2. A method as set forth in claim 1 further including the steps of combining the acrylic monomer, redox initiator and zinc halide electrolyte solution in a cell surface and polymerizing the solution in situ to totally conform with the cell dimensions.
3. A method as set forth in claim 1 further defined as combining as a solution the acrylic monomer, redox initiator and zinc halide and then acidifying the solution.
4. A method as set forth in claim 3 wherein said acidifying step is further defined as bringing the pH of the solution to a range of pH 1 to 5.
5. A method as set forth in claim 4 wherein the pH of the solution is brought to about pH 2.
6. A method as set forth in claim 3 wherein the solution is acidified by the addition of an acid selected from the group consisting essentially of hydrochloric, sulfuric acid, phosphoric acit, trichloroacetic acid and trifluoroacetic acid.
7. A method as set forth in claim 1 wherein the acrylic monomer is selected from the group consisting essentially of acrylamide, acrylic acid, methacrylamide, vinylpyrrolidonc, and polyethyleneglycoacrylates.
8. A method as set forth in claim 1 wherein the oxidative part of the redox initiator is selected from the group consisting essentially of persulfates of sodium, potassium, or aluminum; t-butyl peroxide, hydrogen peroxide; benzoyl peroxide; and methylethylketone peroxide and the reductive parts from bisulfate, metabisulfate (pyrosulfite); dithionate; ascorbic acid; sodium thiosulfate; and sodium formaldehyde sulfoxylate.
9. A method as set forth in claim 1 wherein the solution comprises:
1 to 10 molar acrylamide,
0.0001 to 1 molar redox initiator,
0.1 to 6 molar zinc halide, and
0.1 to 6 molar complexing agent.
10. A method as set forth in claim 9 wherein the solution further includes an additional halide salt.

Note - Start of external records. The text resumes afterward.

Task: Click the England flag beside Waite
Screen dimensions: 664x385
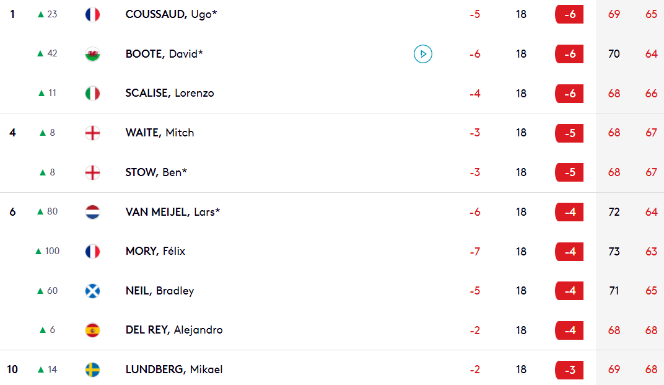Action: point(92,133)
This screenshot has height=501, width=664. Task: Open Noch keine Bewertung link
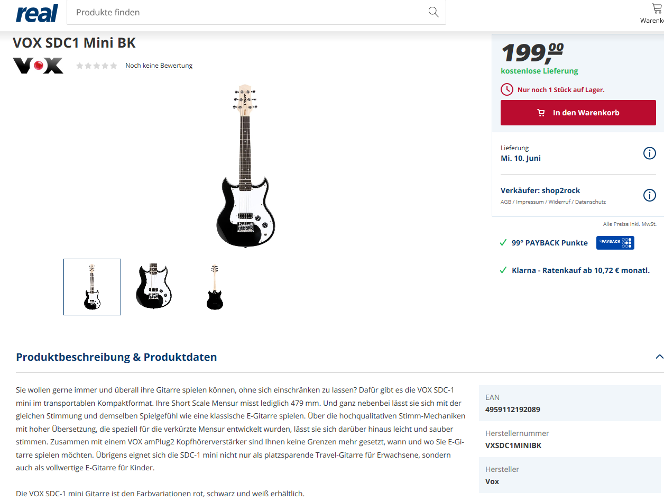pos(159,66)
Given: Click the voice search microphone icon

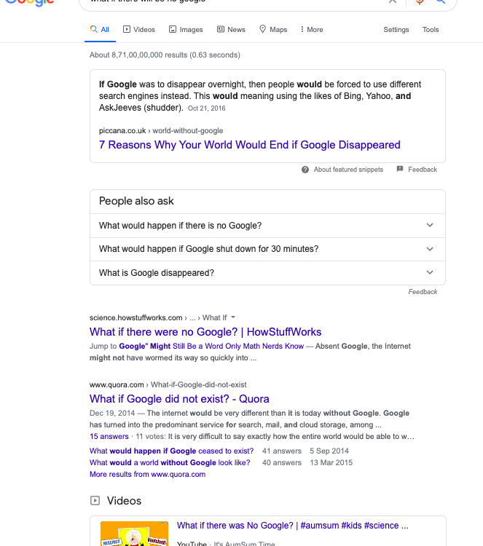Looking at the screenshot, I should pos(420,1).
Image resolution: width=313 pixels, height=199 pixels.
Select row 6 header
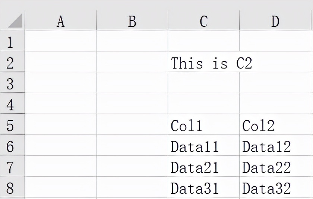[x=12, y=145]
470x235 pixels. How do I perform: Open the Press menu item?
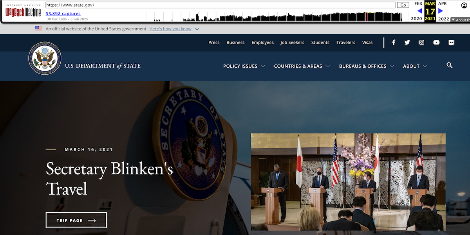point(214,42)
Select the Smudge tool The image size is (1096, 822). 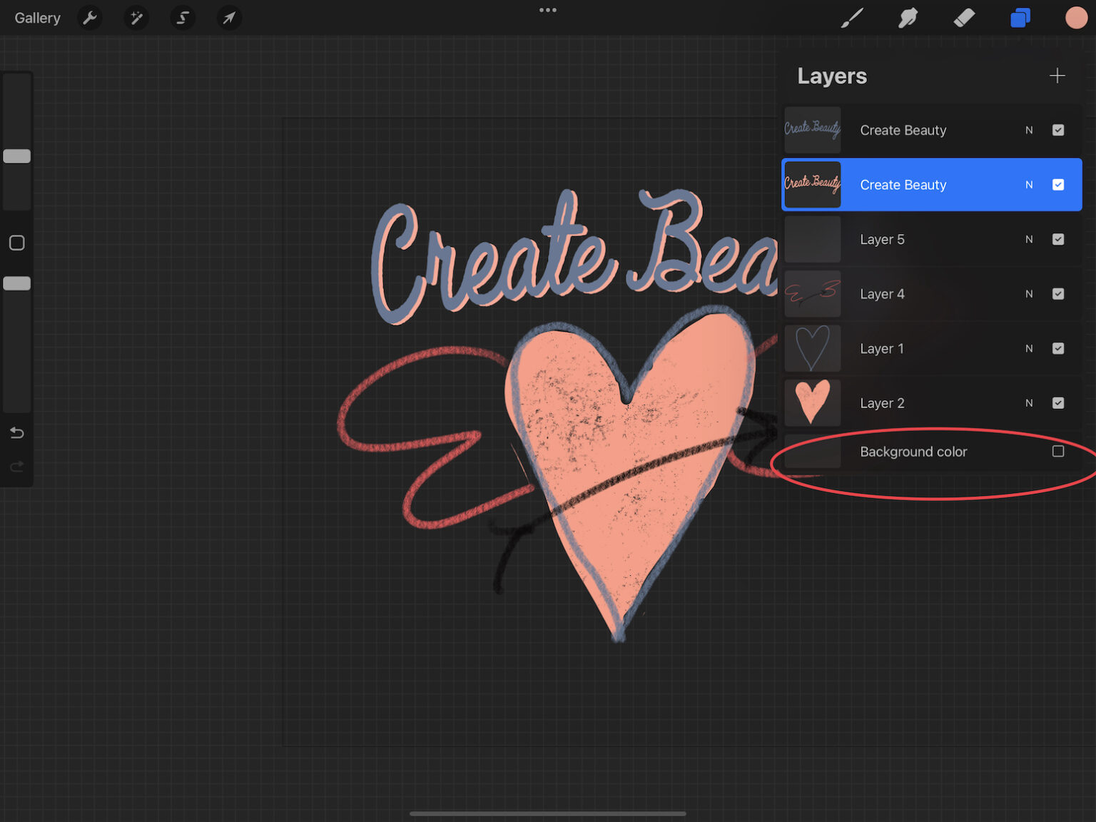click(908, 18)
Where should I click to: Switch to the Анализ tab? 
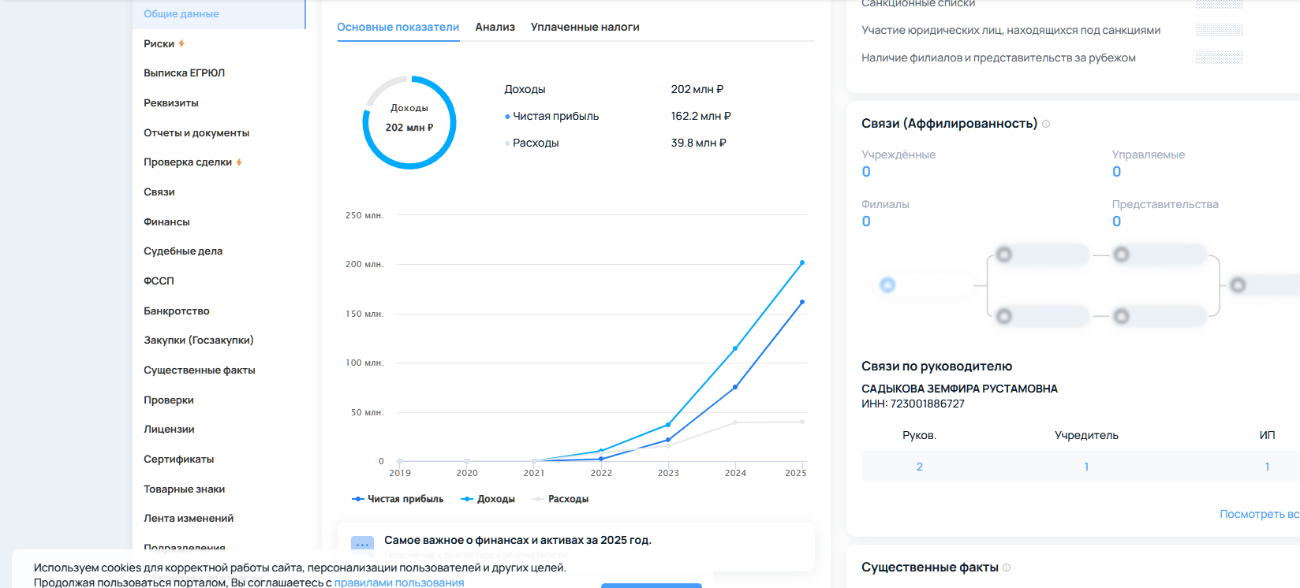(495, 27)

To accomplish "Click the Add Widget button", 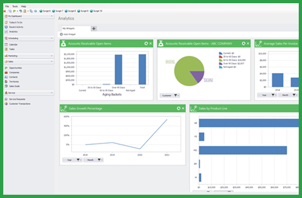I will point(67,34).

11. A method as set forth in claim 10 wherein the additional halide salt is selected from the group consisting essentially of potassium chloride, of ammonium chloride.
12. A method as set forth in claim 1 wherein said polymerizing step is further defined as polymerizing the solution within about 30 minutes or less.
13. A method as set forth in claim 1 further including the step of laminating the polymer matrix between an electrically conducting chemically inert material and an electrically conducting layer adapted to adsorb and absorb halogen to form the electrochemical cell.
14. A method as set forth in claim 13 further including the step of assembling a plurality of the cells in series to form a rechargeable zinc halide electrolyte electrochemical battery.
15. A method as set forth in claims 1-14 wherein the solution further includes a bromine complexing agent.
16. A method as set forth in claim 15 wherein the solution contains a bromine complexing agent in the range of 0.001 to 4 molar.
17. A method as set forth in claim 16 wherein the bromine complexing agent is selected from the group consisting essentially of N-ethyl,
N-methylmorpholinebromide, N-ethyl,
N-methylpyrrolidiumbromide, N-methoxymethyl,
N-methylpiperidiniumbromide, N-chloromethyl,
N-methylpyrrolidiniumbromide, all belonging to the group of unsymmetrically substituted quaternary ammonium salts.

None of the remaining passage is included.